I got down on my hands. I breathed the carpet bugs into my lungs. I said:
No one is this blessed.
I thought about the girl in the hospital, seven years ago, who saw things.
Gather around her, I said. Gather the grass around her and be something solid.
I am something solid, I said, thanks to this.
I pointed into my chest, a pen.
I pointed it into my chest, just a bit more.
The tip almost called out to me.
It almost said, “stop!”
But I knew not to go too far.
I knew to feel through the spirit, not the body.
Sweetie,
Why do you hurt yourself?
Sometimes, passing through me, a list of things.
And the lines go on forever.
That’s the point.
Forever, they go on, and through me.
I drove to campus and lost myself in worry.
Why haven’t I written anything?
I texted the man I've never met:
I see visions but don’t even know it.
What visions? He texted back.
Things like how I’m just a long line or how I want to kiss
girls legs or tell everyone I love them.
Too many trying to speak at
once, I texted, but I need one clear vision at a time. It gets jumbled.

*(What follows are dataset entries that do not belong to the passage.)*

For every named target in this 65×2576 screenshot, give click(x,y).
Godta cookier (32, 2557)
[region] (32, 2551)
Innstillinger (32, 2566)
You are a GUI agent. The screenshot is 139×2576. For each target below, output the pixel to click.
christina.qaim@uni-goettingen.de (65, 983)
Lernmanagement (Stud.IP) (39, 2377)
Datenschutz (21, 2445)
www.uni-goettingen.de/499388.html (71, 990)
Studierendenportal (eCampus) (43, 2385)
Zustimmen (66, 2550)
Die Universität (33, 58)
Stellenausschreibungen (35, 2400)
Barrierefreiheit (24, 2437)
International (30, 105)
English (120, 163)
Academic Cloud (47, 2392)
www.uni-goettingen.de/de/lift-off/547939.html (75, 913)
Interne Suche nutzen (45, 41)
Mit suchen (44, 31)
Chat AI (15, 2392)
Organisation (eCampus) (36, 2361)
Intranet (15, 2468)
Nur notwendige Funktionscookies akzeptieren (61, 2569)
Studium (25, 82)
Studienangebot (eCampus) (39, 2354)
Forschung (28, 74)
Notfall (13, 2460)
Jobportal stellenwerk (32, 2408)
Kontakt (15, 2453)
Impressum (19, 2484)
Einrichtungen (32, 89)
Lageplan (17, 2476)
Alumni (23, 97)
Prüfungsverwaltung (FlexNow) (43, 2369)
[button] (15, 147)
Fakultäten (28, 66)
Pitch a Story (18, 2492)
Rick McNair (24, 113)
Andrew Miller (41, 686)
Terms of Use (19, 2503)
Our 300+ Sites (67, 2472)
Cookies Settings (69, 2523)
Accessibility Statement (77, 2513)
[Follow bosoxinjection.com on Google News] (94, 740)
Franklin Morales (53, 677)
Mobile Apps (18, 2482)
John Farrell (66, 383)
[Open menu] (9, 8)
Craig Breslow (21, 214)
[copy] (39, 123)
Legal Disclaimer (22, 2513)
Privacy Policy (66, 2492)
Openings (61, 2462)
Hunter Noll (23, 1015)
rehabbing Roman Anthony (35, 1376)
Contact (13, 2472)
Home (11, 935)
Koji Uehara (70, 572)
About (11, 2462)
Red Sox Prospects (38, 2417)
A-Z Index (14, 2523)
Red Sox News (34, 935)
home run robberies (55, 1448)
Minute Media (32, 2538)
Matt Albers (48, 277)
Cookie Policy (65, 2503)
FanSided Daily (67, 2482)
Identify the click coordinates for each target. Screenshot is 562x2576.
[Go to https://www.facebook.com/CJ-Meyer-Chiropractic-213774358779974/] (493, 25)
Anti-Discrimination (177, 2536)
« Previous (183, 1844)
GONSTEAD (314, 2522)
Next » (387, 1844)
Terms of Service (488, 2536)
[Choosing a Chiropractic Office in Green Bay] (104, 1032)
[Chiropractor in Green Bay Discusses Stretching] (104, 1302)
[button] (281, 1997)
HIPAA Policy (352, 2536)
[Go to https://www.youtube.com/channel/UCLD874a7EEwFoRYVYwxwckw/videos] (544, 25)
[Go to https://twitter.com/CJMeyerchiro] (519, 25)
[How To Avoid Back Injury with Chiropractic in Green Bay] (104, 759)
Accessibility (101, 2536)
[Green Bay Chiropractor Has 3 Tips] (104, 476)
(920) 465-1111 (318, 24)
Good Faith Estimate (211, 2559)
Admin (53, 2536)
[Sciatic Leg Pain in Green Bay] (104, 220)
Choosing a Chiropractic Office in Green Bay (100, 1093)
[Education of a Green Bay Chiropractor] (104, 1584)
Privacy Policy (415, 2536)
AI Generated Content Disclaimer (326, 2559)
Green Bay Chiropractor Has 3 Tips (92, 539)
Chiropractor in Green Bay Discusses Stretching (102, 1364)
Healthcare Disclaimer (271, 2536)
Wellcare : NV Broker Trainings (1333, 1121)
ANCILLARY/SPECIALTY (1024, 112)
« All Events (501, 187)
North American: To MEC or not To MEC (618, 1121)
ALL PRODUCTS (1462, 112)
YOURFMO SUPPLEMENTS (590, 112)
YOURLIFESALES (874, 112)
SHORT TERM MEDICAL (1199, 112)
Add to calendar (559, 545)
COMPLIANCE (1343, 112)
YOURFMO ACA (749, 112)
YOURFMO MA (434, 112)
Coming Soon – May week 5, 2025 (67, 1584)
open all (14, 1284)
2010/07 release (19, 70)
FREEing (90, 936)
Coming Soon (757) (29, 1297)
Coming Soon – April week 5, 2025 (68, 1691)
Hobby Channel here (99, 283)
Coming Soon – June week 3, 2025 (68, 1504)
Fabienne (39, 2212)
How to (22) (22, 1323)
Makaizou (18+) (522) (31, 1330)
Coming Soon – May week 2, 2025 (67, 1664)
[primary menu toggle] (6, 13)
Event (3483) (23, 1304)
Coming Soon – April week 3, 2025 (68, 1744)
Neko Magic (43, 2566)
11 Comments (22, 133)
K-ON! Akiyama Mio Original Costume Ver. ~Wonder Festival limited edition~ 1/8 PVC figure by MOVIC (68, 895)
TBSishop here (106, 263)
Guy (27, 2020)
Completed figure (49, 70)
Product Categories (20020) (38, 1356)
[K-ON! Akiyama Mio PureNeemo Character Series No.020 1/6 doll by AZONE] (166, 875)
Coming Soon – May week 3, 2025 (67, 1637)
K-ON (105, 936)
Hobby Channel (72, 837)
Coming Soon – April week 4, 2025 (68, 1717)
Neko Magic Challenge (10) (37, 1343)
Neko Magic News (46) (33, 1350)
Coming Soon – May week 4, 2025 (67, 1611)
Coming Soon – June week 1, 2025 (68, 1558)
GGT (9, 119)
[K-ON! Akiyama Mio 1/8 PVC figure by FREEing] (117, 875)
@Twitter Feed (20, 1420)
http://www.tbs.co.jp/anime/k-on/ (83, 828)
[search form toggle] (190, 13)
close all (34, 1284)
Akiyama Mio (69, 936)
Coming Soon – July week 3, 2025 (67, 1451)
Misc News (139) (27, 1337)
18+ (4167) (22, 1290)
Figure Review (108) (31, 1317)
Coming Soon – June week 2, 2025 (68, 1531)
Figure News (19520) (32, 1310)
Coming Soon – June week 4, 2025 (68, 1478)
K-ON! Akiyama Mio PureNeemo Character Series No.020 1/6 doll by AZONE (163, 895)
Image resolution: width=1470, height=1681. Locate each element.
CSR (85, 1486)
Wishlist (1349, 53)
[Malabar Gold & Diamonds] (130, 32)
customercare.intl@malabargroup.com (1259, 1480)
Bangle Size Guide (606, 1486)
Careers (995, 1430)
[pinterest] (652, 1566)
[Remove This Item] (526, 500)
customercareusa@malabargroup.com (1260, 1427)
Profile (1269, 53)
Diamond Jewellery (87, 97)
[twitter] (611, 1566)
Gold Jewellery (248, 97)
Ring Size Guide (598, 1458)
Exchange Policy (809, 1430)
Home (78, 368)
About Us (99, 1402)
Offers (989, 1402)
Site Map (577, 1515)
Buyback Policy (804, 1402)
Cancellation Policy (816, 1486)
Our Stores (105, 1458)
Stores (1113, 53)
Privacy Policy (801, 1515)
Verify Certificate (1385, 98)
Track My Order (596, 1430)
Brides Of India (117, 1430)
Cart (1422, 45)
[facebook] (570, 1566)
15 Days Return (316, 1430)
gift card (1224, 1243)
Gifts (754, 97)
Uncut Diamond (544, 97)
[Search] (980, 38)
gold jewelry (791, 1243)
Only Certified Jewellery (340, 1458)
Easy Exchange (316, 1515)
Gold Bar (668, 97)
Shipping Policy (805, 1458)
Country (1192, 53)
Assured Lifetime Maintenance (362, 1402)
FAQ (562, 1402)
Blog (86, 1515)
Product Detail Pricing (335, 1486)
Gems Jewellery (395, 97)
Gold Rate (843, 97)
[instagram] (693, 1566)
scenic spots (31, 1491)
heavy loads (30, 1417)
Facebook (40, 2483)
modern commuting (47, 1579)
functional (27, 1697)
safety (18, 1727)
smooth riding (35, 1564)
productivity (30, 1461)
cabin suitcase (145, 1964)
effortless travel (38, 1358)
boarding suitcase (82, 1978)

Later, at work, while I’m writing about the mental hospital, I read from Dag Hammarskjold’s journal:
During a working day, which is real only in God, the only poetry which
can be real to you is the kind which makes you become real under God;
only then is the poetry real for YOU, the art true. You no longer have
time for—pastimes.
I feel separated, he texted again.
Visions are a licking of the tongue. Or something under the length of
how I feel, floating each morning toward the carpet bugs, singing in my
lungs as I kneel.
Do you see them, too? She asked.
No, I said. But that doesn’t mean you don’t.